15/10/13 à 11:21 - Mise à jour à 11:21

Source: Le Vif

Le baiser n'est pas seulement agréable, il serait aussi utile. La science nous explique pourquoi.

Pourquoi il est bon de se rouler des pelles

© Thinkstock

Une équipe du département de psychologie expérimentale de l'université d'Oxford s'est attelée à déterminer l'importance des baisers et leur utilité. En effet, jusqu'il y a peu, on ne savait pas pourquoi les êtres humains s'embrassaient avec autant d'entrain ni quel était le rôle exact de cet échange.

Publié dans la revue Archives of Sexual Behavior et Human Nature, le résultat de la recherche effectuée sur un panel de 900 personnes nous apprend deux choses.

La première est qu'embrasser notre partenaire nous permet de déterminer une certaine compatibilité génétique avec ce dernier, mais aussi son état de santé. "Les recherches montrent que lorsque nous nous embrassons, nous échangeons des informations. La possibilité existe que les personnes reçoivent des signaux chimiques par le goût ou l'odeur qui indiqueraient s'ils sont génétiquement compatibles ou non" précise le chercheur dans le Standaard.

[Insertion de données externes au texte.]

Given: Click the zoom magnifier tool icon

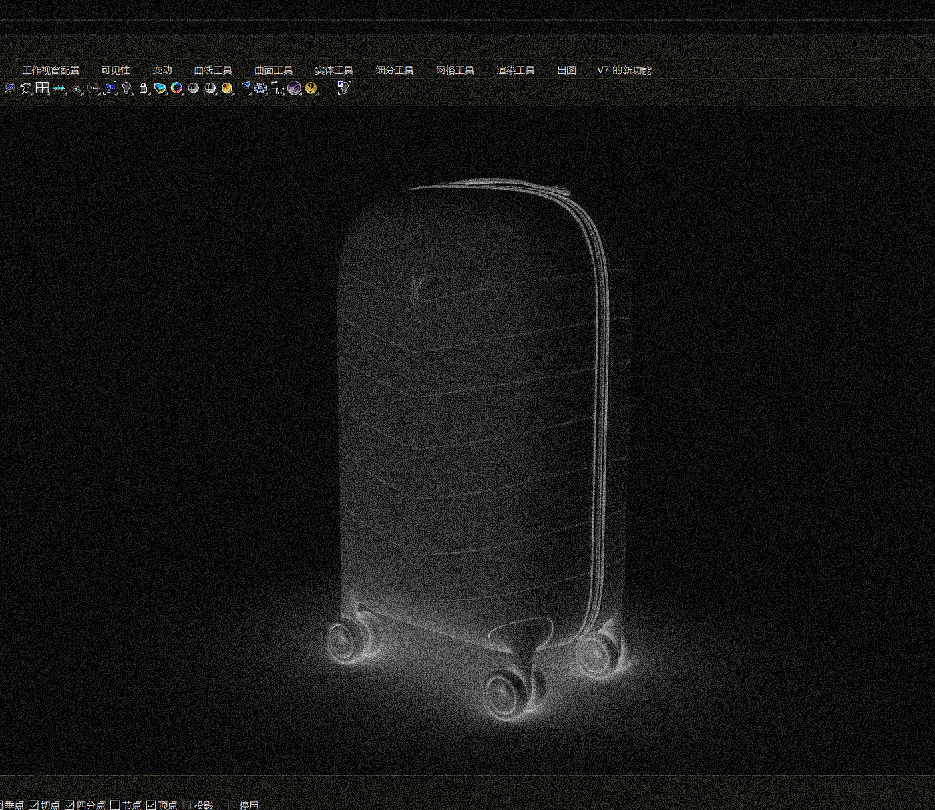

La seconde, c'est que le baiser joue un rôle clé dans une relation puisque s'embrasser régulièrement solidifie le lien affectif et augmente le désir. Le Huffingtonpost précise tout de même que les femmes s'attachent davantage au baiser que les hommes et que le rôle de celui-ci fluctuerait en fonction de leur cycle de menstruation. Par ailleurs, dans les relations longues ou dites de qualité on accorde plus d'importance au fait de s'embrasser que dans les relations légères et sans lendemain. Plus surprenant encore, l'importance accordée au baiser augmente parmi la frange de la population qui se trouve plus séduisante que la moyenne. C'est ce point qui a particulièrement intéressé les chercheurs. Il semblerait que lorsqu'on se trouve attirant, on s'autorise à être plus exigeant, et ce, dès l'étape du baiser. Mais que tous les autres se rassurent : selon Suzi Godson, chroniqueuse sexo pour The Times reprise par le Huffingtonpost "il y a quelqu'un pour tout le monde".